今回の新型コロナウイルス禍で本当に怖いのは、今後やってくる世界的な大不況だろう。人間の生活に本当に必要な事業は残るだろうが、不要なサービスは厳しくなると考える。ではツーリズムはどうだろうか? 観光は不要なサービスなのだろうか?

谷島 賢(イーグルバス 代表取締役)

バブル崩壊後の危機を
「安・近・楽」のアピールで突破

弊社は過去2回大きな不況を体験している。最初は平成2年、日本のバブル崩壊である。平成元年に念願の観光バス認可を取得し、多額の車両投資をしたばかりの弊社は仕事が全く無くなった。

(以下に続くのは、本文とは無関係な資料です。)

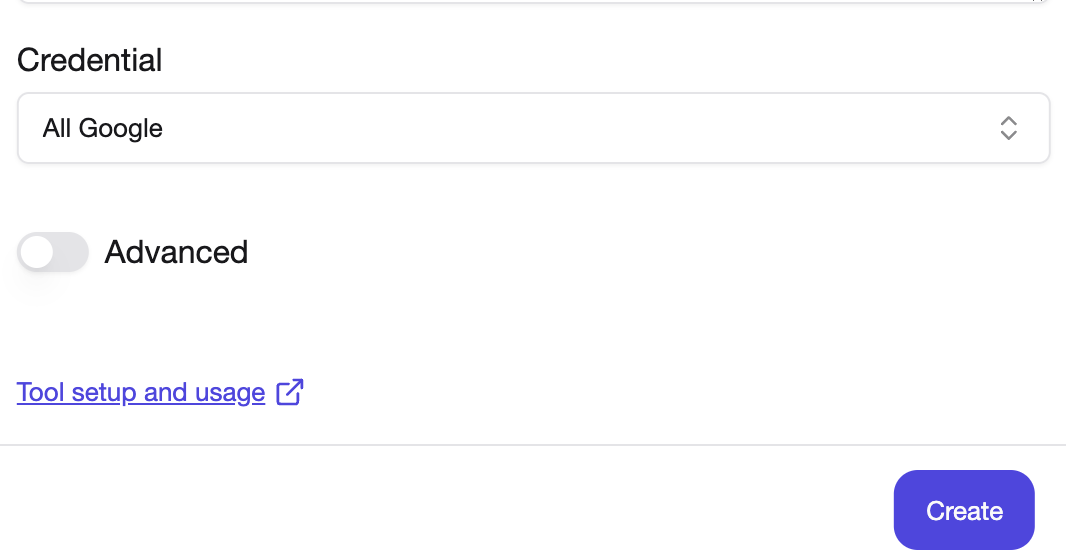The image size is (1066, 556).
Task: Click the upward chevron in the Credential selector
Action: [x=1008, y=120]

思案の末、川越の観光興しを開始した。当時川越はまだ観光地として知名度はなかったが、「小江戸ばす」という川越のバスツアーを考案し、思い切ってTV宣伝したらヒットして窮地をしのいだ。

本丸御殿前で夜間に撮影した電気バス

続いて平成7年に川越市内の観光地を結ぶ観光路線バス「小江戸巡回バス」の運行を開始し、ボンネットバスを導入したところ、多くのメディアに取り上げられ、多くの観光客がバスに乗りにきてくれた。

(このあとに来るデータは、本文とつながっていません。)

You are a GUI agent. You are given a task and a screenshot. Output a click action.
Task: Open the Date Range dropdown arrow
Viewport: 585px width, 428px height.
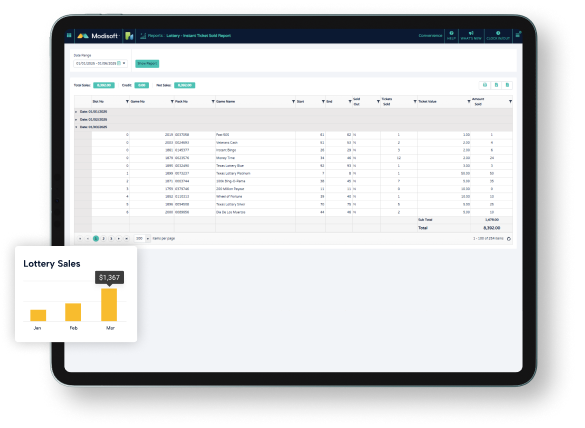[124, 63]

しかし、当時の地元の人々は観光に対してはまだ懐疑的で、弊社の様子見という態度だったが、不景気な世相の中、「安・近・楽」というキーワードが流行り、川越がまさに、安くて、近くて、楽しい観光地として脚光を浴びたことで川越の観光地としての歩みが始まった。

地元有志のイベント開催で
「絆」をアピール

次の不況経験は、平成23年3月11日に発生した東日本大震災である。川越も鉄道とバスがストップして観光客が途絶えた。春祭り直前であったがすべてのイベントは自粛となった。この時、危機感を持った地元有志で自治体に頼らないイベントを立ち上げた。各実行委員会が立ち上がり、毎月18日を「きものの日」と制定し、茶道の流派を超えた大茶会が開催され、夜の蔵町でライトアップイベントを開催した。弊社もメンバーの一員となって取り組んだ。

この時制定された「きものの日」によって今では着物姿の観光客をたくさん見るようになった。大茶会もライトアップイベントも同様に継続している。この時のキーワードは「絆」であった。この時に作られたイベントが川越の魅力を広げ、観光客が大幅に増加する要因となった。弊社でも事業改善を単独で行う個別施策から、地域と連携して観光興しを行う包括政策への転換機会となった。